Molecular investigation of hepatitis E virus infection in domestic and miniature pigs used for medical experiments†
Article first published online: 29 SEP 2004
Volume 11, Issue 6, pages 503–510, November 2004
How to Cite
Tanaka, H., Yoshino, H., Kobayashi, E., Takahashi, M. and Okamoto, H. (2004), Molecular investigation of hepatitis E virus infection in domestic and miniature pigs used for medical experiments. Xenotransplantation, 11: 503–510. doi: 10.1111/j.1399-3089.2004.00170.x
- Issue published online: 8 OCT 2004
- Article first published online: 29 SEP 2004
- Received 16 April 2004; Accepted 15 July 2004
- experimental animals;
- hepatitis E virus–;
- HEV RNA;
- phylogenetic tree;
Abstract: Background: Hepatitis E virus (HEV) infection is highly prevalent among domestic pigs in Japan. It has been reported that pig handlers such as farmers and veterinarians are at increased risk of contracting HEV infection. Pigs are regarded as the most acceptable candidate animals for xenotransplantation and, recently, they are being used as experimental animals.
Methods: We investigated the prevalence of IgG class antibodies to swine HEV (anti-HEV) and HEV RNA among 152 2-month-old domestic pigs and 38 miniature pigs of 4 to 10 months of age that had been brought to our center for medical experiments from five swine farms (A–E) in Japan. Serum samples were tested for anti-HEV by in-house enzyme immunoassay, and for HEV RNA by reverse transcription-polymerase chain reaction using primers targeting the open reading frame 2 (ORF2) region.
Results: One percent (one of 84), 6% (one of 16), and 38% (20 of 52) of the domestic pigs from farms A, B and C, respectively, had detectable HEV RNA, and the 22 HEV isolates recovered from the viremic pigs were 89.8 to 100% identical to each other in the 412-nucleotide sequence of ORF2 and segregated into three clusters within genotype 3. Although one pig from farm A had detectable HEV RNA reproducibly, the HEV isolate recovered from this pig was up to 100% similar to those recovered from pigs from farm C, and the sera from all 84 pigs from farm A were negative for anti-HEV. These results suggested that farm A is free from HEV infection. As the viremic pig from farm A had been raised for 1 month in a barn at our center before serum sampling, it is most likely that the pig acquired HEV infection in the barn at our center where HEV-viremic pigs from farm C had been reared for several days approximately 3 months earlier. The 38 miniature pigs from farms D and E were negative for both anti-HEV and HEV RNA. In an attempt to further investigate the prevalence of HEV infection, pigs that were being raised in four swine farms (farms A, C, D, and E) were tested for anti-HEV. Although 96 (86%) of the 112 pigs from farm C were positive for anti-HEV, none of the 48 pigs in farm A and 138 miniature pigs in farms D and E was positive for anti-HEV.
Conclusions: These results suggest that three of the five swine farms tested were free from HEV, and that periodic testing for anti-HEV and HEV RNA of pigs used as experimental animals and pigs raised in swine farms from which pigs are purchased, is useful for providing HEV-free pigs to researchers who are engaged in studies using pigs.

Data entries
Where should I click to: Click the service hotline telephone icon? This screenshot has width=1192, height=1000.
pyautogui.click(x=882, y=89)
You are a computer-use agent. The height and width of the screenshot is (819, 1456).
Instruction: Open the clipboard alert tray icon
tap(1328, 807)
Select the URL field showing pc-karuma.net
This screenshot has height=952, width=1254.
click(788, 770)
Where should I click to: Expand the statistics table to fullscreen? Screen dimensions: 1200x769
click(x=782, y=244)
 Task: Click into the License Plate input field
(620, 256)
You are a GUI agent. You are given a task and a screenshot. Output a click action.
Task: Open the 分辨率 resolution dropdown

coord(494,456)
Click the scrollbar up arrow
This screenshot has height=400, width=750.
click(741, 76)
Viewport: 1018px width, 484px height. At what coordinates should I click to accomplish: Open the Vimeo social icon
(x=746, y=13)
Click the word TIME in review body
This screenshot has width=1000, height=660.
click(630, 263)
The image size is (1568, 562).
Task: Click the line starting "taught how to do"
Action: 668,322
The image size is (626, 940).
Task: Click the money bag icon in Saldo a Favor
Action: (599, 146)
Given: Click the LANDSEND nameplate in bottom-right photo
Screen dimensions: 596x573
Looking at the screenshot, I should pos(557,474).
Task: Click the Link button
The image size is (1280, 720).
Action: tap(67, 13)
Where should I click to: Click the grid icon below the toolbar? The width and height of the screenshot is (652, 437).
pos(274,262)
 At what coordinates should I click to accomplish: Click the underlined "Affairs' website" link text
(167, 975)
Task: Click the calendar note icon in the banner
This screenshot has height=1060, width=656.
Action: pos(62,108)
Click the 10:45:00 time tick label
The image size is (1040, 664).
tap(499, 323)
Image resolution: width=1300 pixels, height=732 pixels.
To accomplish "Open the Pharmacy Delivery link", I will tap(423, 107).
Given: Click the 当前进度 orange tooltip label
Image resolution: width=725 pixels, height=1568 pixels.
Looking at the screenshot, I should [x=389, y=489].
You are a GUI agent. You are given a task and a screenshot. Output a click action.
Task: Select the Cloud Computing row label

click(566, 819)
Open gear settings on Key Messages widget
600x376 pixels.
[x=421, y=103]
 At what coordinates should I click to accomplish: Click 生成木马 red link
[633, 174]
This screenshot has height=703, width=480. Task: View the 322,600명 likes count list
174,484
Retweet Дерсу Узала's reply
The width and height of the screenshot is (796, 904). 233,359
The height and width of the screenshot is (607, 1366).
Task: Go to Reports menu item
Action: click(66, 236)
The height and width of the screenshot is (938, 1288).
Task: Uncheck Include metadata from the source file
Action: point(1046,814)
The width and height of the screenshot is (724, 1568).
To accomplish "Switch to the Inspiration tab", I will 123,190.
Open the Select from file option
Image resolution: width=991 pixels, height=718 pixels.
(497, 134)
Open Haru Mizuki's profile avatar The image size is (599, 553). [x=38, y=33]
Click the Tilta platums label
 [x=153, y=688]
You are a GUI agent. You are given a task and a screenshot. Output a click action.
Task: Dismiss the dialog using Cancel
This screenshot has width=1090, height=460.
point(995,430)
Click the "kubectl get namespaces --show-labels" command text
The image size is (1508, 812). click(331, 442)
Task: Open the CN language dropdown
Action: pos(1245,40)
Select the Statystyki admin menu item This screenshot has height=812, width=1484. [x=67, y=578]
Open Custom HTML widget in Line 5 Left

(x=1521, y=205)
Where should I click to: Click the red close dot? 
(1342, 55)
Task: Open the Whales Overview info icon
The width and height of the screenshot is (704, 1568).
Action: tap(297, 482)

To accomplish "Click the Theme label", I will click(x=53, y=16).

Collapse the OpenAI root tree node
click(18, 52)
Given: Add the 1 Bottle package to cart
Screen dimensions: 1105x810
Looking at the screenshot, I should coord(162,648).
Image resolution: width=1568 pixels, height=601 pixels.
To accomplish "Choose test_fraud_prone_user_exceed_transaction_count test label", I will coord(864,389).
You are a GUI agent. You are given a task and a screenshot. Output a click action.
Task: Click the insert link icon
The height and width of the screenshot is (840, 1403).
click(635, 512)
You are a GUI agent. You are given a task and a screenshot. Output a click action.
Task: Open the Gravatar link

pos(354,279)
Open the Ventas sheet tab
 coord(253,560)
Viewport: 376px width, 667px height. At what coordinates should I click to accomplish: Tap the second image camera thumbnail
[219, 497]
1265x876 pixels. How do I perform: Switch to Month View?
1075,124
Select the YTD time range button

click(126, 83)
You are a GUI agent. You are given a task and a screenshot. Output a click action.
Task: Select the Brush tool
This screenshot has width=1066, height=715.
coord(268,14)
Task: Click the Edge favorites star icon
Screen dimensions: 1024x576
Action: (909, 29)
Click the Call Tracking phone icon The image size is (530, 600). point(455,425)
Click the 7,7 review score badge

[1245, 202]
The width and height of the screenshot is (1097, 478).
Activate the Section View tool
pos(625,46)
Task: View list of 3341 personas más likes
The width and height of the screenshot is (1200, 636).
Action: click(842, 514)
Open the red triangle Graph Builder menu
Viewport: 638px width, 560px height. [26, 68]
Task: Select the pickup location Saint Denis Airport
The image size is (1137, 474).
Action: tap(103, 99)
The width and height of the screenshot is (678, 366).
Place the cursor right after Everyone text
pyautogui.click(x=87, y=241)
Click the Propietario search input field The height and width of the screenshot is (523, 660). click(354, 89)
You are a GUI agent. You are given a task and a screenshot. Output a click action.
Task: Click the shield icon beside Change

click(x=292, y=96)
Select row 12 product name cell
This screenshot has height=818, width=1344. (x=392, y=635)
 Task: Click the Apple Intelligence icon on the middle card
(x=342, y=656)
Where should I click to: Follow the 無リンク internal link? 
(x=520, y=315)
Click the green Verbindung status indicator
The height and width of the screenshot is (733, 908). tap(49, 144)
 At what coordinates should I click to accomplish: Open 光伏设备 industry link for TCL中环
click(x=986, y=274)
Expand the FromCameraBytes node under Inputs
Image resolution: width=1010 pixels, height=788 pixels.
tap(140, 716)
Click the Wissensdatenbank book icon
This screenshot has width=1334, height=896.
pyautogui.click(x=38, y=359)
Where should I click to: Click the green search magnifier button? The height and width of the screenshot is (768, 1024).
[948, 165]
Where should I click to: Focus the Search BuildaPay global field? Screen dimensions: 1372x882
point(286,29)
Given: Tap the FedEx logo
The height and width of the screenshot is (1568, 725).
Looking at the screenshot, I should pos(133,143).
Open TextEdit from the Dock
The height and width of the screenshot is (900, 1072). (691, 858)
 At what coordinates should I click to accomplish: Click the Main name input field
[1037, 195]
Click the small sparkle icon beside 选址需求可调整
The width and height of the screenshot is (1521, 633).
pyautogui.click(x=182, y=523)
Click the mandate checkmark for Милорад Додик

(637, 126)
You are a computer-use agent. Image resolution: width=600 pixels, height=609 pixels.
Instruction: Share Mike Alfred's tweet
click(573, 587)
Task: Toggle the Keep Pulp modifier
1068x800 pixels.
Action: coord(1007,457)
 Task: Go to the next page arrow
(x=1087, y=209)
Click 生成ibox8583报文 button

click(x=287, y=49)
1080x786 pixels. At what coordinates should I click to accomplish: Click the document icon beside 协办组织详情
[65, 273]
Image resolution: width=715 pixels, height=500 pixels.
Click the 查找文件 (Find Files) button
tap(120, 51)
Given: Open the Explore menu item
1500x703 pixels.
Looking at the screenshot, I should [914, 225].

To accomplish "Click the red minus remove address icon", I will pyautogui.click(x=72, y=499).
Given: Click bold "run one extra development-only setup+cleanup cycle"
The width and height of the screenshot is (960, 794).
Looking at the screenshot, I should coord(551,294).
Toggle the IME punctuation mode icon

• _YOUR TASK_
According to the abstract on hepatitis E virus in pigs, how many of the 112 pigs from farm C tested positive for anti-HEV?

• _ANSWER FOR THIS EXERCISE_
96 of the 112 pigs (86%) were positive for anti-HEV.